The nearly 700 new and transfer students come from as close as College Park and as far away as Africa. All will be taken care of as if they were his own sons, said Garikai Campbell, provost and vice president for Academic Affairs, during the NSO Opening Assembly.

“When I tell you ‘I love you,’ it’s not protect and shield,” he said. “It’s with high expectations. I know I speak for the president, for folks in Student Services, all the staff, when I say that this place is all about loving you.”

On the final night of the parents’ portion of NSO, the new men of Morehouse lined up in the middle of campus, wearing crisp white shirts and maroon ties. They then proudly marched into the Martin Luther King Jr. International Chapel, where President John Silvanus Wilson Jr. ’79 told parents that it was time for Mother Morehouse to take over.

“In order for these young gentlemen to learn self-reliance and to be sent like arrows, swift and far, you, the guardians and parents, must depart,” Wilson said. “Fathers and mothers must separate from their sons, temporarily, so our freshmen may learn the crown values of the candle vocation, the beloved world community, international justice, nonviolence and moral rectitude. This is the Morehouse way for preparing your sons to be reintegrated back into a society yearning for responsible and responsive leadership.”

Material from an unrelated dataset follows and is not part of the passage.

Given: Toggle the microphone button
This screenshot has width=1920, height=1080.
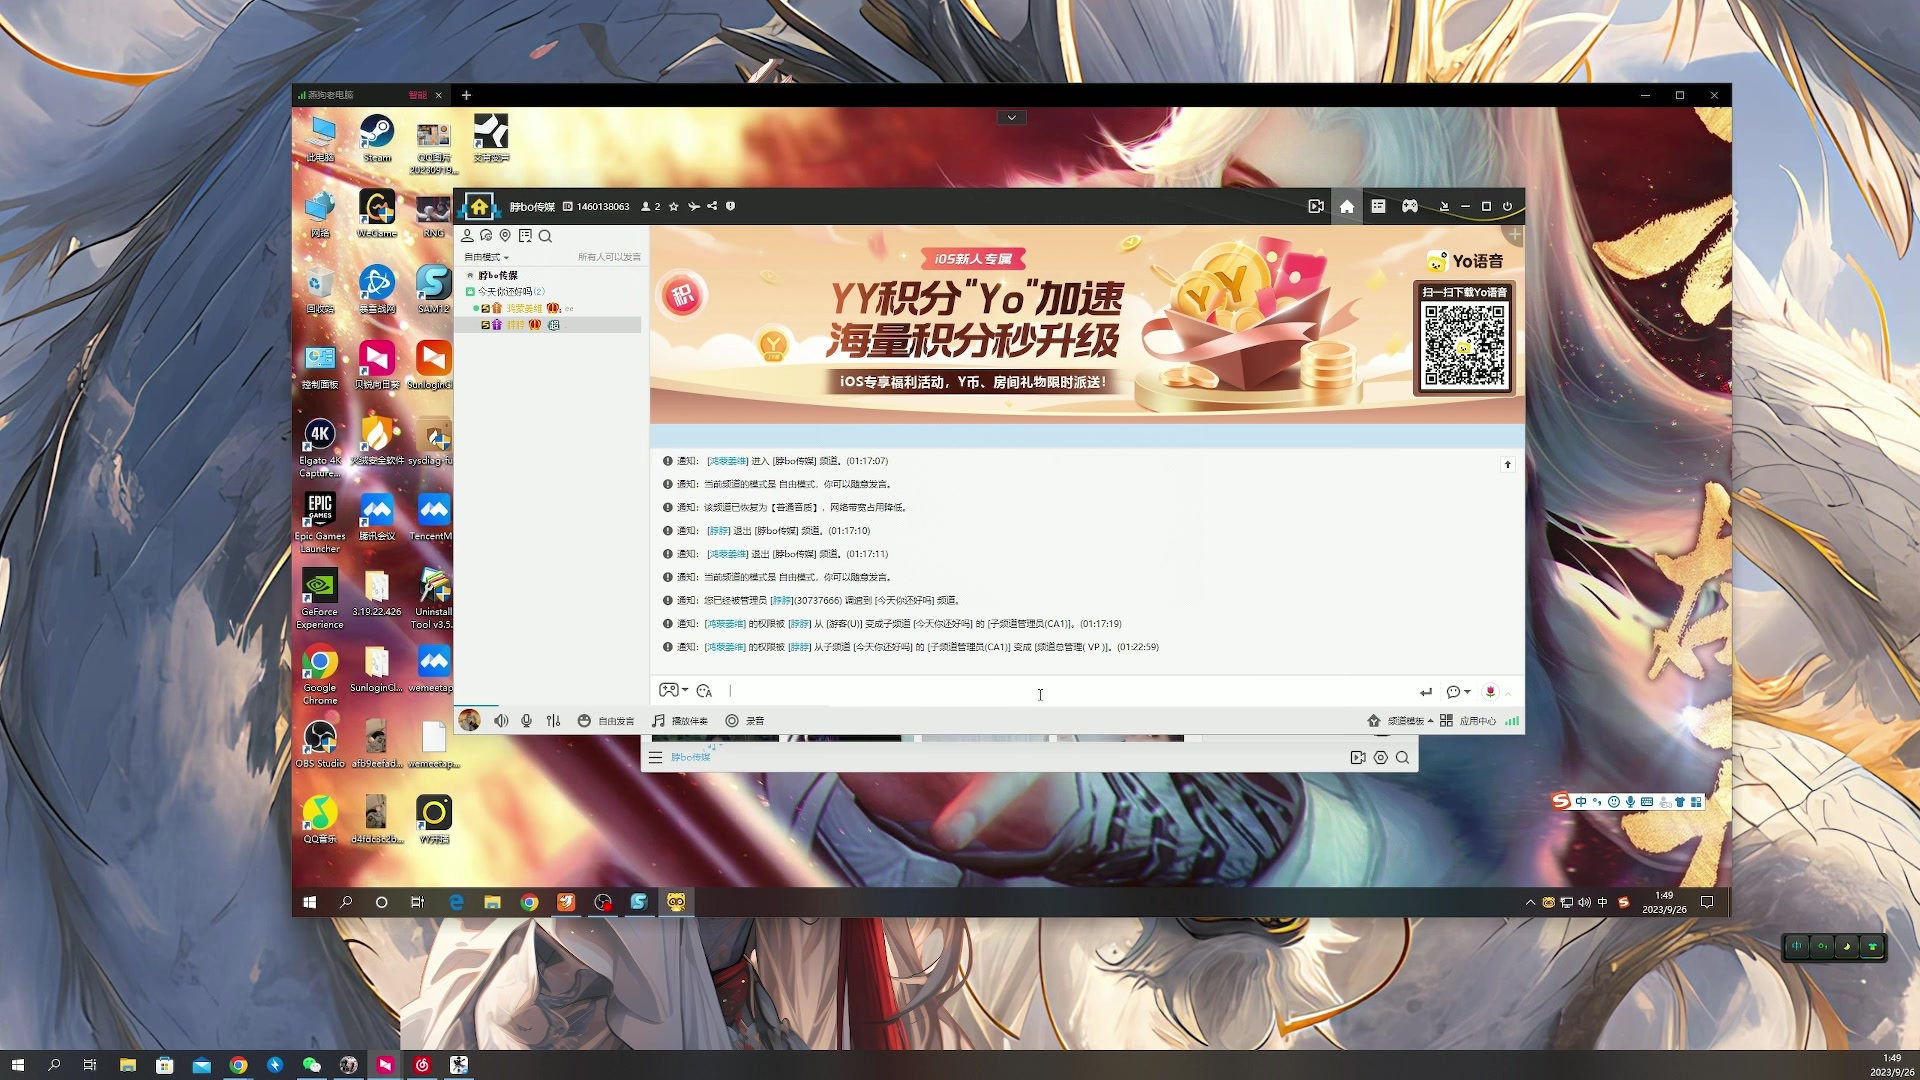Looking at the screenshot, I should 526,721.
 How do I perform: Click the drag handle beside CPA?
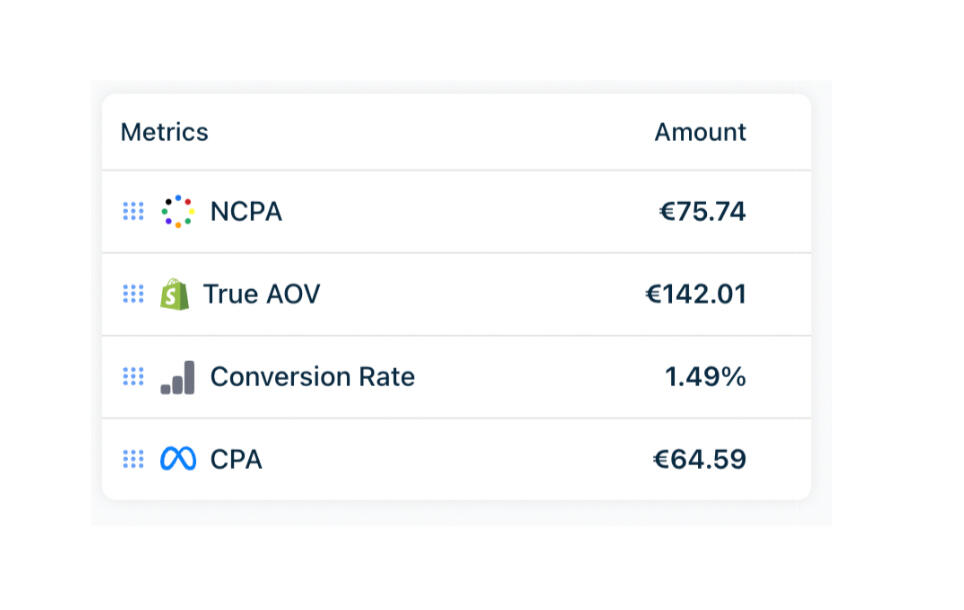click(133, 459)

By the end of the evening, the newest men of Morehouse marched through the campus’ gates, which were shut behind them, separating them from tearful families.

Kyle Evans, a freshman business management major from Dallas, Texas, hugged his crying grandmother, Cynthia Lee, shortly after the ceremony ended.

“People tell me all the time that they are proud of me,” he said. “But when you see the tears, you really know that people want to see you do great things. It means I can’t fail.”

“He’s going to do big things,” his grandmother said. “He’s going to make us proud. He already has by being here.”